Denizden 2 bin metre yükseklikteki bu dağlarda yaşayan insanların tek geçim kaynağı hayvanlar. Özellikle de keçiler… Hani, “Ormanların düşmanı!” diye yalan yanlış bilgilerle kafamızı şişirdikleri suçsuz günahsız keçiler…

Ayrıca kar ve buzulların oluşturduğu doğal obrukları peynir üretim merkezi ve buzhane gibi kullanan Mustafa Akca ailesinin doğal yaşamı… Akca’nın görevi bütün gün keçileri otlatmak… Kimi zaman kız erkek ayrımı olmadan çocuklar da yapıyor bu işi.

Bayanlar keçileri sağıyor. Toplanan sütten geleneksel yöntemlerle katıksız peynir, yoğurt ve tereyağı üretiyorlar. Buzdolabı ne gezer yaylada. Obruklar ne güne durur!

“Hastalanınca ne yaparsınız?” diye soruyor Alman.

Hasta mı olurmuş hiç, yaylalarda yaşayan! Kırk yılda bir başları ya da karınları ağrırsa doktora, hastaneye gidecek halleri yok ya! Ne güne duruyormuş, şifalı otlar? Çaresine bakarlarmış.

“Aslında karla kaplı olurdu; haziran ayında buralar. Nedense birkaç yıldır mayıs sonunda eriyip gidiyor karlar.” diyorlar. Bu ders yılı ilkokul son sınıfa gidecek olan çok güzel Türkçe konuşan küçük şirin kızları, “Büyüyünce doktor olacağım ben.” diyor. Anne de baba da onaylıyorlar onu: “O okuyacak. O biz göçer Yörüklerin son nesli olacak.” diyorlar.

Yaylada yakındıkları hiçbir şey yok. “Biz buralarda rahatız. Kasaba ve kentlerde yaşayanlardan hem daha rahat, hem daha özgürüz. Oralarda her şey çok pahalı… Bize göre değil.” diyor; Mustafa Akca.

Ben de Aksekiliyim de, doğup büyüdüğüm Gödene köyünde obruk görmediğim gibi adını bile duymadım. İki davar sürüsü vardı köyümüzde. Ağustos gelince Tepedağ denen yaylaya götürürdü; sürülerini çobanlar. O yaylaya çıkmadım hiç.
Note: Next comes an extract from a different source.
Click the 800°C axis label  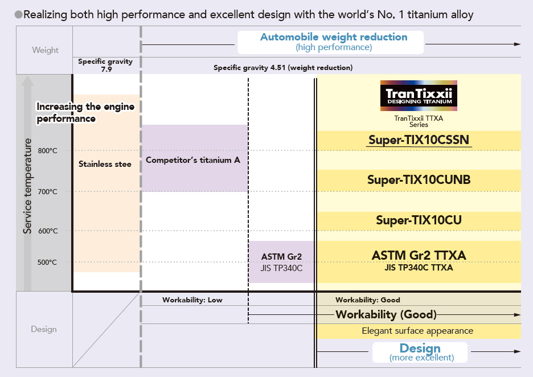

Bilmiyorum, orada var mıydı obruk?

Akseki’nin ünlü köylerinden biri de Çimi… 1953-1954 ders yılında Aksu Köy Enstitüsüne girdiğimde 45 kişilik sınıfımızda 4 İbradılı, 4 Çimili arkadaşım vardı. Bizim köyden bir tek ben… Ayrıca bizden iki sınıf ilerdeki Mustafa Enhoş da Çimiliydi. Enhoş’la İstanbul Çapa Eğitim Enstitüsünde aynı sınıfta buluştuk. O, iki yıl öğretmenlik yaptıktan sonra gelmişti çünkü. Enhoş, öğretmenken İstanbul Hukuk Fakültesini de bitirdi dışarıdan. Gündüzleri avukat, geceleri akşam sanat okullarında öğretmen olarak çalıştı. O arada “Bütün Yönleri İle Akseki ve Aksekililer” adlı güzel bir kitap da yazıp yayımladı.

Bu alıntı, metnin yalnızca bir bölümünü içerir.